[Stored records]
==============================

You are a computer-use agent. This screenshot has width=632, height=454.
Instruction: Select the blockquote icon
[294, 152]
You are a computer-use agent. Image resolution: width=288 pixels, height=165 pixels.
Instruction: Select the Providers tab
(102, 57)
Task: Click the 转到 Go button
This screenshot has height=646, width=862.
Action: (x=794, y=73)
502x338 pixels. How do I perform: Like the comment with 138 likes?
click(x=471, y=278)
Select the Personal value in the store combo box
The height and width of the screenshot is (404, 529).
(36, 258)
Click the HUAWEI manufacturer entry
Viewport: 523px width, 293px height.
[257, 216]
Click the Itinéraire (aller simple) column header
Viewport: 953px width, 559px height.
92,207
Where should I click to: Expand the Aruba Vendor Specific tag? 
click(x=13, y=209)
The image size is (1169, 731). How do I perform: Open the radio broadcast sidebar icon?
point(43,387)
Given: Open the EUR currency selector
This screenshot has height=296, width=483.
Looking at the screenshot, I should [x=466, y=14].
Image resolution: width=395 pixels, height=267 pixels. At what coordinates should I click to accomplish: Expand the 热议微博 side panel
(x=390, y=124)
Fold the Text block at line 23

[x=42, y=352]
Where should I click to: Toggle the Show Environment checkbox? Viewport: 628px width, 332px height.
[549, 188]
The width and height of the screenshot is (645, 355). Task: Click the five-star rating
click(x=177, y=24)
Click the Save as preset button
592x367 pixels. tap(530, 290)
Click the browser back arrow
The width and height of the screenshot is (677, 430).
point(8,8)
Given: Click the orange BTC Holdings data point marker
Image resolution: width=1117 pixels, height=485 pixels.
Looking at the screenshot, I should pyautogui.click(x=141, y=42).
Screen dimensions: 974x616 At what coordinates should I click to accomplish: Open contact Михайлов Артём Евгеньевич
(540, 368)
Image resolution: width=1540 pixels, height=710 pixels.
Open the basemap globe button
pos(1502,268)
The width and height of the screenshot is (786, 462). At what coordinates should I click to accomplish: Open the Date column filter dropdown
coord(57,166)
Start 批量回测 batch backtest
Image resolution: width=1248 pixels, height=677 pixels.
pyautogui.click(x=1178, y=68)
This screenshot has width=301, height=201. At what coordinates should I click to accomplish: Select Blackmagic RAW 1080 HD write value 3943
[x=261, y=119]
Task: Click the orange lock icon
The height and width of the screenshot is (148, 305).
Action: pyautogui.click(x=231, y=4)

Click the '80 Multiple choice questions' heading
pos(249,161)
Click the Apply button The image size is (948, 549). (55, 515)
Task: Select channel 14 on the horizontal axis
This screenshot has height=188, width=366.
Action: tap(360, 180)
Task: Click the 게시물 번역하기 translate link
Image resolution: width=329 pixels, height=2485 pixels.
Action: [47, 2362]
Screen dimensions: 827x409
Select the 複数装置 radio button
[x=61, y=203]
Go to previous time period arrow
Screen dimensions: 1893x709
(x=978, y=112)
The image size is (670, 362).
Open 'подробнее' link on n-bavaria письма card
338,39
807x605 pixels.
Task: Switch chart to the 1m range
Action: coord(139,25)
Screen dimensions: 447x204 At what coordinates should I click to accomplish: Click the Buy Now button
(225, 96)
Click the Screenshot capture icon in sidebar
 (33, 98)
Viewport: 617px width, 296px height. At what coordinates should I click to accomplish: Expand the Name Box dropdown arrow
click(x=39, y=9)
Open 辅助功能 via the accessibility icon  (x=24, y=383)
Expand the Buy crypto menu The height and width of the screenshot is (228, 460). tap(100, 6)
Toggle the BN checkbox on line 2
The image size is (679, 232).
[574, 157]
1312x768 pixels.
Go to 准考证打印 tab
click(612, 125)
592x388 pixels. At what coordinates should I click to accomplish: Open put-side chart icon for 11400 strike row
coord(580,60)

==============================

TASK DETAILS
Locate the word "agent" in the records above, and return each line that has it.

RESULT
You are a computer-use agent. This screenshot has width=632, height=454.
You are a computer-use agent. Image resolution: width=288 pixels, height=165 pixels.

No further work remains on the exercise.